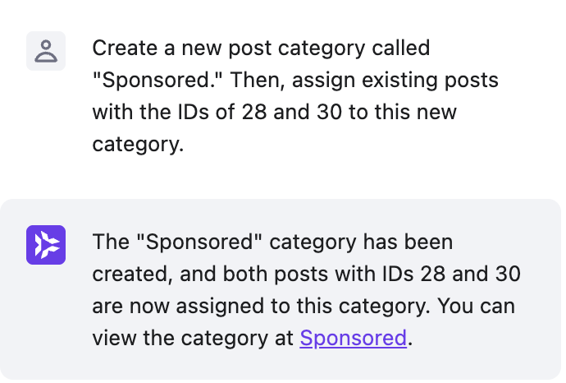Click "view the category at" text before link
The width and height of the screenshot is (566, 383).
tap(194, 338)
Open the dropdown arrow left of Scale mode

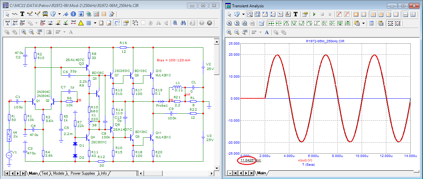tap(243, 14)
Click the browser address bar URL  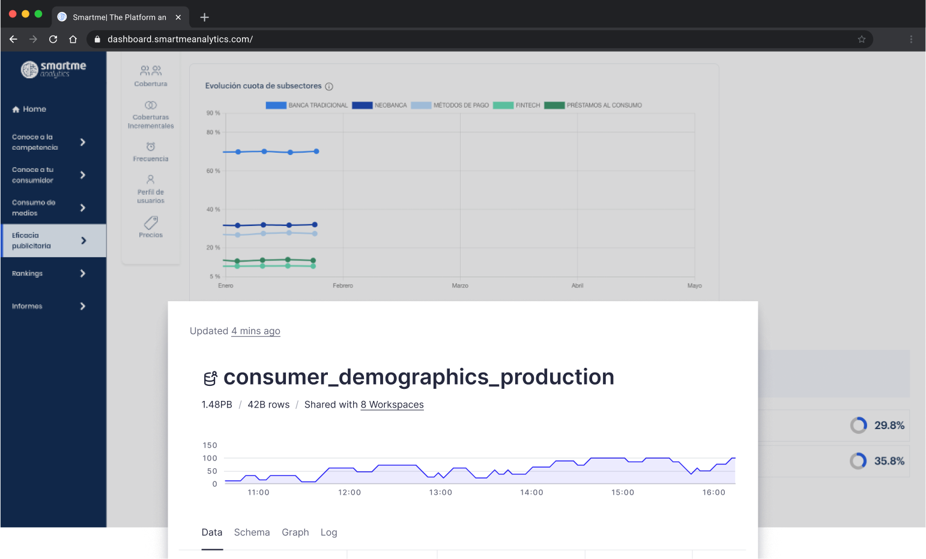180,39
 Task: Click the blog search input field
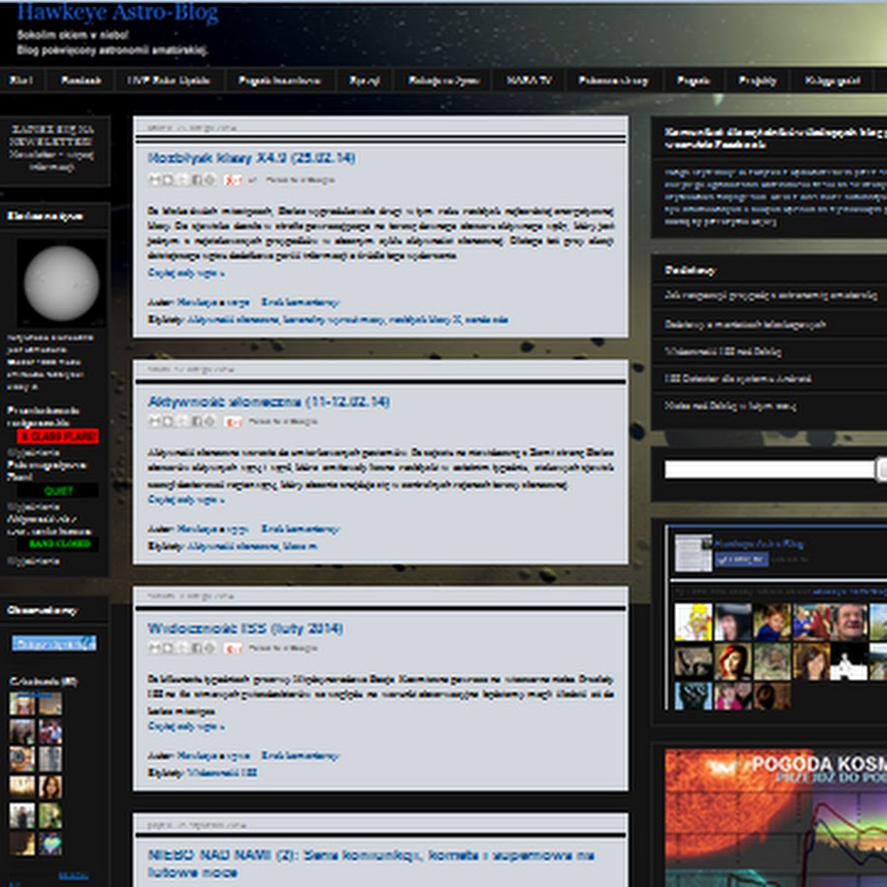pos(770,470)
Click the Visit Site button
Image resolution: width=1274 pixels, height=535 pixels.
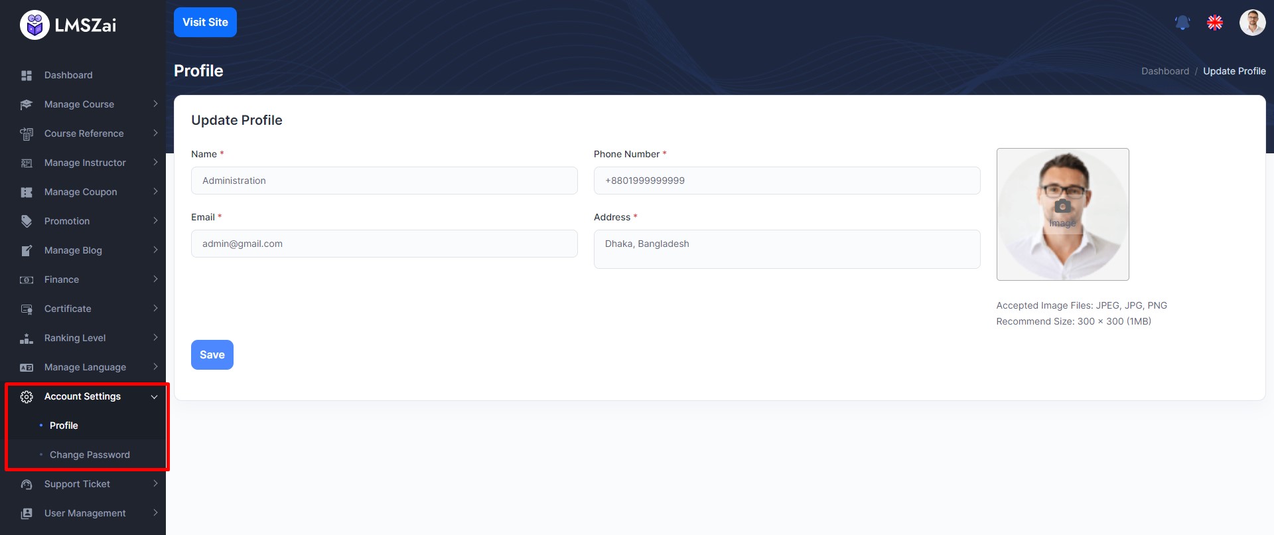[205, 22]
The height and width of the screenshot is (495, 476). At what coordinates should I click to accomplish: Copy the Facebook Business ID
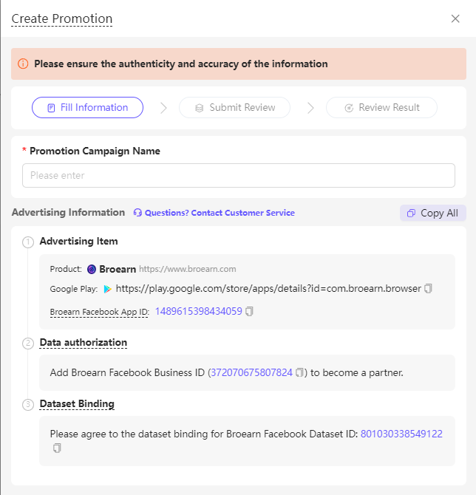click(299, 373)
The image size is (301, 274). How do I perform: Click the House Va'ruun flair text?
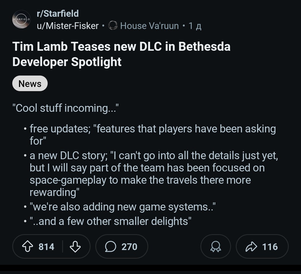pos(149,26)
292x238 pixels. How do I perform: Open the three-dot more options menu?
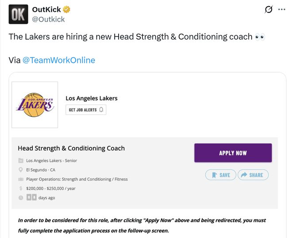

---

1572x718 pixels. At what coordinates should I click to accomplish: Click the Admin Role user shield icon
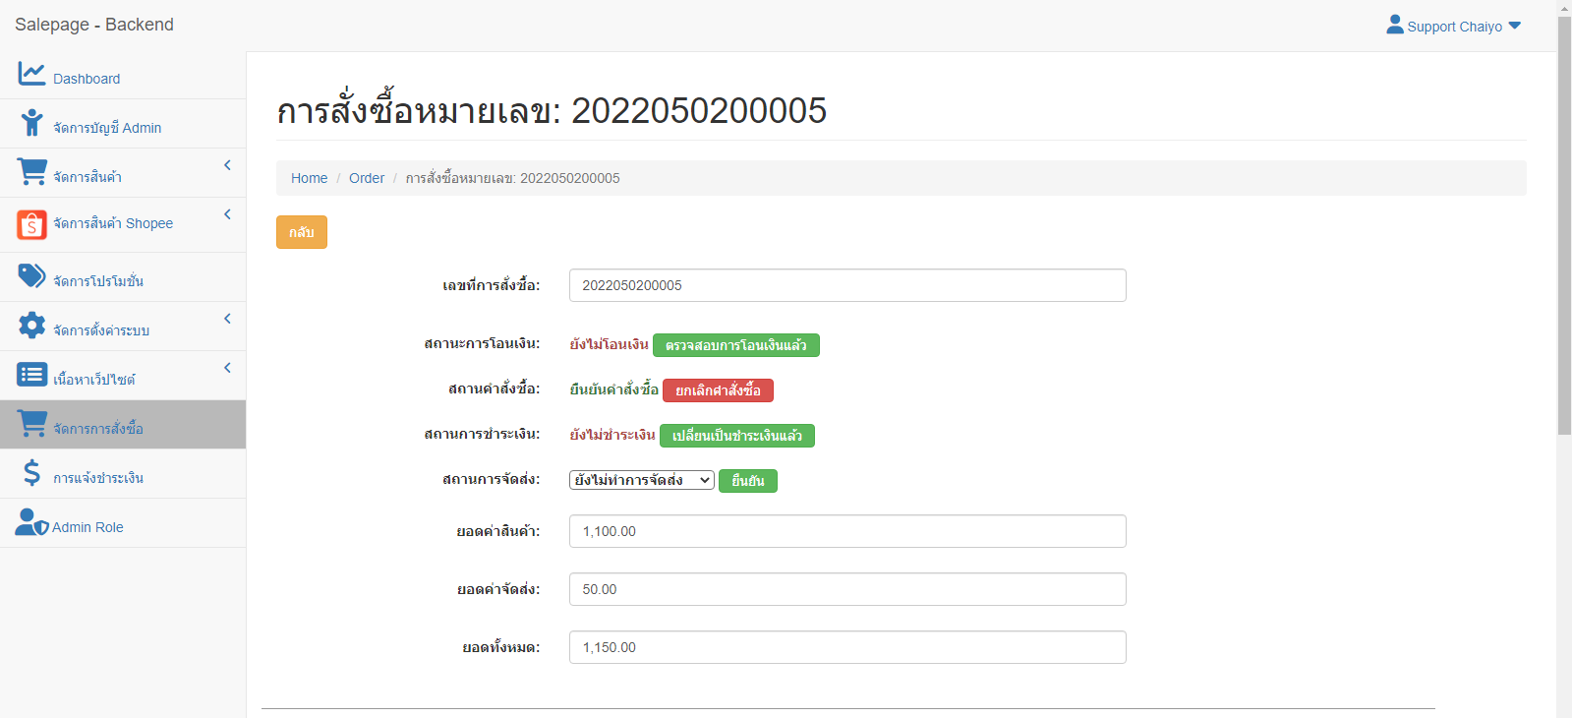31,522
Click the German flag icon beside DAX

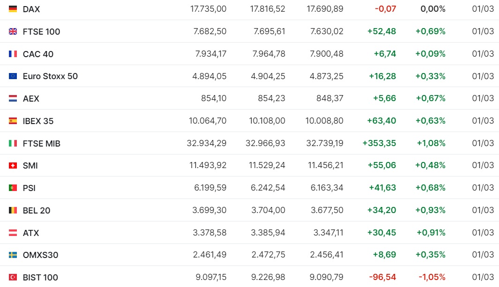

* * *

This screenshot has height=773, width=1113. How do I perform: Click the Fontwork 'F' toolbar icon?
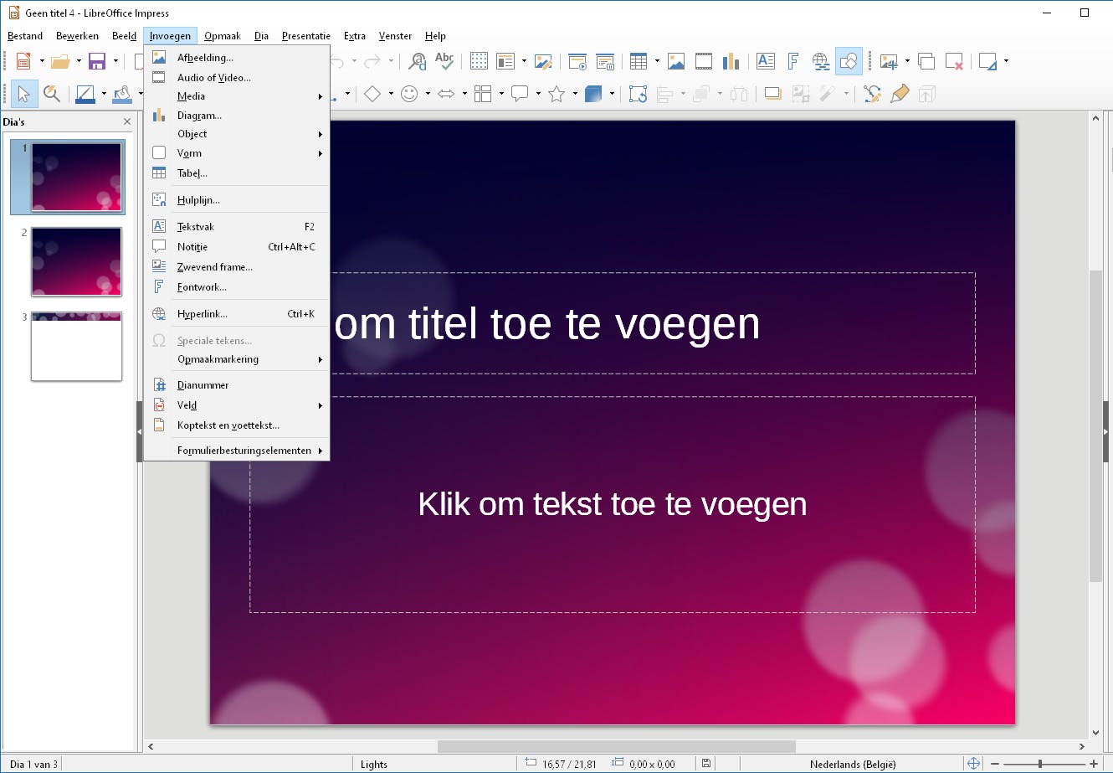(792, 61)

> INSTRUCTIONS FOR THE TASK: Copy out the lines above from the line containing "Task: Click the blog search input field" through the line containing "292x238 pixels. How", exactly, and keep the pictures out.

> SOLUTION FOR THIS TASK:
 Task: Click the blog search input field
pos(770,470)
Click the Visit Site button
Image resolution: width=1274 pixels, height=535 pixels.
[205, 22]
The height and width of the screenshot is (495, 476). At what coordinates should I click to accomplish: Copy the Facebook Business ID
click(299, 373)
The image size is (301, 274). How do I perform: Click the House Va'ruun flair text?
pos(149,26)
292x238 pixels. How do I perform: Open the three-dot more options menu?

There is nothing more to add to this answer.